Sanatın toplum yararına olması gerektiğini savunan anlayıştır. Sanat toplum içindir görüşünü savunan sanatçılar, sanatı halkı eğitmek, halka faydalı şeyler öğretmek, halkın beklentilerini karşılamak, toplumu olumlu yönde değiştirmek, kültürel yönden yüceltmek adına sanat yapmayı amaçlayan sanatçılardır.
Sanatın toplum yararına olması gerektiğini savunan sanatçıların hedef kitlesi toplum, hedef konuları ise toplumsal sorunlar ve konulardır. Bu sanatçılar, eserlerinde ferdi sorunlarını, kişisel özlem, ihtiras, aşk, sevinç hüzünlerini vb konu etmeyen, toplumsal sorunları, konuları vb ele alan sanatçılardır.
Toplumcu sanatçılar, toplumsal sorunlara duyarlı; halkının, kültürünün, ülkesinin problemlerini çözmeye çalışan; ülkesinin insanlarını aydınlatmaya, iyiye, doğruya, mantıklı ve medeni olana yöneltmeye gayret eden, sorunlara çözümler bulan ve öneren aydınlardır. Örneğin Tanzimat dönemi I. kuşak sanatçıları Ahmet Cevdet Paşa, Namık Kemal, Şinasi, Ziya Paşa, Osman Hamdi Bey, Hoca Ali Rıza gibi sanatçılar edebiyat ve resim sanatını halkı aydınlatmak, eğitmek, halkı yozlaşmış âdetler, düşünceler, batıl inanışlardan kurtarmayı gaye edinmişlerdi. Halka vatan ve millet sevgisi aşılamaya çalışmışlar; ülkelerini çağdaş medeniyete kavuşmaya sevk etme azminde olmuşlar, bunu da başarmışlardı.

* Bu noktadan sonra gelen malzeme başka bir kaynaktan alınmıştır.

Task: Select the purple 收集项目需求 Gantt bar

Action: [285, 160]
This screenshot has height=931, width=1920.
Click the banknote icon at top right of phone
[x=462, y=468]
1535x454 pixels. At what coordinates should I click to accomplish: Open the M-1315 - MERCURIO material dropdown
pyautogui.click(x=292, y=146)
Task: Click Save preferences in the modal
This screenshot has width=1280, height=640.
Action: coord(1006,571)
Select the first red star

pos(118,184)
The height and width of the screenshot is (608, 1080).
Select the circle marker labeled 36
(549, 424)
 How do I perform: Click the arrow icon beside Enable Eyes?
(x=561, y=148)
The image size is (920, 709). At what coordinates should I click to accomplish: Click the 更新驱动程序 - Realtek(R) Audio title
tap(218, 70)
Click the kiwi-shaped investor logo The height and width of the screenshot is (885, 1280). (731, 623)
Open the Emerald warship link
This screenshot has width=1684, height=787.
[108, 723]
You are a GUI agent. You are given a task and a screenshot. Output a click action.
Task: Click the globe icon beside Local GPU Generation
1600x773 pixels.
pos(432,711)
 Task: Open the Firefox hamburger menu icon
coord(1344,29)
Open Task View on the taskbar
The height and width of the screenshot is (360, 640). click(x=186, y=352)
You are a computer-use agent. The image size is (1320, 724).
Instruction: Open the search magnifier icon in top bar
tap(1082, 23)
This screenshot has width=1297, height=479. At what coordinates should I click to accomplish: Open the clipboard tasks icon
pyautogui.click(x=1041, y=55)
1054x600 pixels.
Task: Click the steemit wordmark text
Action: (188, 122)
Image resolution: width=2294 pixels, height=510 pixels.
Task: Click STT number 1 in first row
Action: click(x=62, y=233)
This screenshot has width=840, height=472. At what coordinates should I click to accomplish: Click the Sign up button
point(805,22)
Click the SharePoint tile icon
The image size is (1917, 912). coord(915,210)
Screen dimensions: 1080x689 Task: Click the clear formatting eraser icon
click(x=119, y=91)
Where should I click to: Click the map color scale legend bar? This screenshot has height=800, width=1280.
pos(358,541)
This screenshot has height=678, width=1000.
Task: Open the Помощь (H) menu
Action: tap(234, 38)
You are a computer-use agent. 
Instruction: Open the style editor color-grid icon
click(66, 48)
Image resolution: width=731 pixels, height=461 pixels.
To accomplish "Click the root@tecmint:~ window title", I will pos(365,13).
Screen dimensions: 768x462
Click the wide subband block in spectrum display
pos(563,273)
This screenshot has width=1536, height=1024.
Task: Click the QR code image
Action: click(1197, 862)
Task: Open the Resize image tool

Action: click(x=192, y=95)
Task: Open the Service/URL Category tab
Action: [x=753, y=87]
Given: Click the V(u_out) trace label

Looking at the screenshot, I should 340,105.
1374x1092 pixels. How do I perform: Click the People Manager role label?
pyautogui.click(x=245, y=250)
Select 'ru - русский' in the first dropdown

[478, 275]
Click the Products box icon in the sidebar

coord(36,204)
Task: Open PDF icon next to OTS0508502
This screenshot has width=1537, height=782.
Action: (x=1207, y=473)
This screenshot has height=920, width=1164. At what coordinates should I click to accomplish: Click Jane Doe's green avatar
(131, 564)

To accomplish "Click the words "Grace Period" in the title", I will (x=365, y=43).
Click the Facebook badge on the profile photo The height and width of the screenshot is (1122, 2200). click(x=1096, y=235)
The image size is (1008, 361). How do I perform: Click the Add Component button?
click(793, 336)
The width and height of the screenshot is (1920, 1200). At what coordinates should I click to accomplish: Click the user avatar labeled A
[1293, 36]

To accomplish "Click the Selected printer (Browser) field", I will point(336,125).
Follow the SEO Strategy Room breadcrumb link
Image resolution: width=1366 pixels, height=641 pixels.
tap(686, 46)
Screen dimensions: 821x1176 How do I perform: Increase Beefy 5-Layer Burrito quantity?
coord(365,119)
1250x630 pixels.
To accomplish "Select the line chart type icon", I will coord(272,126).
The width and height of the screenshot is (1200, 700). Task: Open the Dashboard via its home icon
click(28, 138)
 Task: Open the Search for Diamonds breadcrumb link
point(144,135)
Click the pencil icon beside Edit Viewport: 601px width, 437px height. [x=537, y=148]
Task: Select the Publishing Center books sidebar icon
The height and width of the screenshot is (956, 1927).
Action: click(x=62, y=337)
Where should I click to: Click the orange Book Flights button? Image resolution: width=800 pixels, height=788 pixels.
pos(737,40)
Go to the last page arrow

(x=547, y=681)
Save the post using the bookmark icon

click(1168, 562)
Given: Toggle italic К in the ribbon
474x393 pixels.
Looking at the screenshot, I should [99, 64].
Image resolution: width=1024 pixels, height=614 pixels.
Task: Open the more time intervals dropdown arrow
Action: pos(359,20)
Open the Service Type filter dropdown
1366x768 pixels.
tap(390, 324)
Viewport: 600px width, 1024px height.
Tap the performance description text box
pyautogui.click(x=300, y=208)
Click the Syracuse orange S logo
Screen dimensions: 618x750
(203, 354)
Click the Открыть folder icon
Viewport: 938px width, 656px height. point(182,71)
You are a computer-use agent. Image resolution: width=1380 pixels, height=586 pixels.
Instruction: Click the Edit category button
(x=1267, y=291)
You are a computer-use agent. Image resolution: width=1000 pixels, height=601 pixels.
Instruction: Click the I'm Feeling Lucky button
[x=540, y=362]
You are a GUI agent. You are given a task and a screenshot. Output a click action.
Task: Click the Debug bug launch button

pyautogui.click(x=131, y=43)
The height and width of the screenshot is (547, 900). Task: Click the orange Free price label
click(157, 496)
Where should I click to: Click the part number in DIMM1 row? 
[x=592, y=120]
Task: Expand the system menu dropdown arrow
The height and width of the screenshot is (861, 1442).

Tanzimat dönemi sanatçıları, toplum için sanat görüşünün ne denli faydalı olduğunu toplumun düşünce biçimini değiştirmeyi başararak, toplumu çağdaş ve medeni kültüre sevk ederek, sonunda da demokratik ve laik bir idareye kavuşmasını sağlayarak çok somut bir şekilde ortaya koymuşlardır. Tanzimatçıların toplumu çağdaş medeniyete sevk etmeyi hedefleyen modernist fikirleri çok kısa bir sürede etkili olmuş, bir toplumu padişah idaresinden laik ve demokratik idareye taşımıştı.
Tanzimat edebiyatı az sayıda sanatçı ile toplumunu tümünü aydınlatmayı başarması yönünden toplumcu sanatın faydası ve gücünün kanıtı olmaktadır. Sanat toplum içindir düşüncesi halk için faydalı ve masum gözükmekle birlikte bu görüşte olan sanatçıların birçoğu siyasi politik, dini, ahlaki veya maddi amaçlar peşindedir. Bu tip sanatçılar iyi niyetli olabildikleri gibi doğru zannettikleri yanlışları veya olumsuz düşünceleri halka aşılamaya çalışan kişiler de olabilmektedir. Çıkarları gereği dış mihrakların, tarikatların, siyasi, politik, ideolojik çevrelerin emri altında oldukları belli olan toplumcu sanatçıların görüşlerinin doğruluğu veya masumiyeti mutlaka sorgulanmalıdır. Toplumcu sanatçı maskesi altında yozlaşmış görüşlerini halka dikte ettirmeye kalkan yanlış eğitilmiş kişiler hatta dış mihrakların eğittiği ajan, provakatörler de bulunabilmektedir.
Toplumcu sanatçılar, benlikleri ile ilgili konulara girmeyen, eserlerinde toplumsal konuları ele alan sanatçılardır. Toplumcu sanatçının odak noktası hep toplumdur. Sanat sanat içindir ilkesi ile hareket eden sanatçıların odak noktası ise kendi benliğinin ihtiyaçları, dertleri, özlemleri, hayalleri, kişisel ıstırapları, düş kırıklıkları aşkları, ayrılıkları, hüzünleri vb. dir.
Sanatı sanat için düşünen sanatçıların diğer bir özelliği ise sanatın amacının topluma mesaj vermek, toplumu eğitmek veya toplumu manipüle etmek değil sanatın ereklerini yerine getirmek olacaktır. Sanatı sanat için düşünen sanatçı, eserini avamın beğenisi, zevki, estetik anlayışı veya toplumun yararı için değil üst kültürün sahip olduğu teknik ve teorik bilgiler ile estetik anlayış ve haz duygusuna hitap eder. Sanatı, sanat için düşünen bir sanatçı halkın eğitim düzeyi, düşünüş biçimi, zevki, estetik anlayışı hatta inançları ile uyuşmayan, çelişen hatta çatışan aykırı bir konuma düşecektir.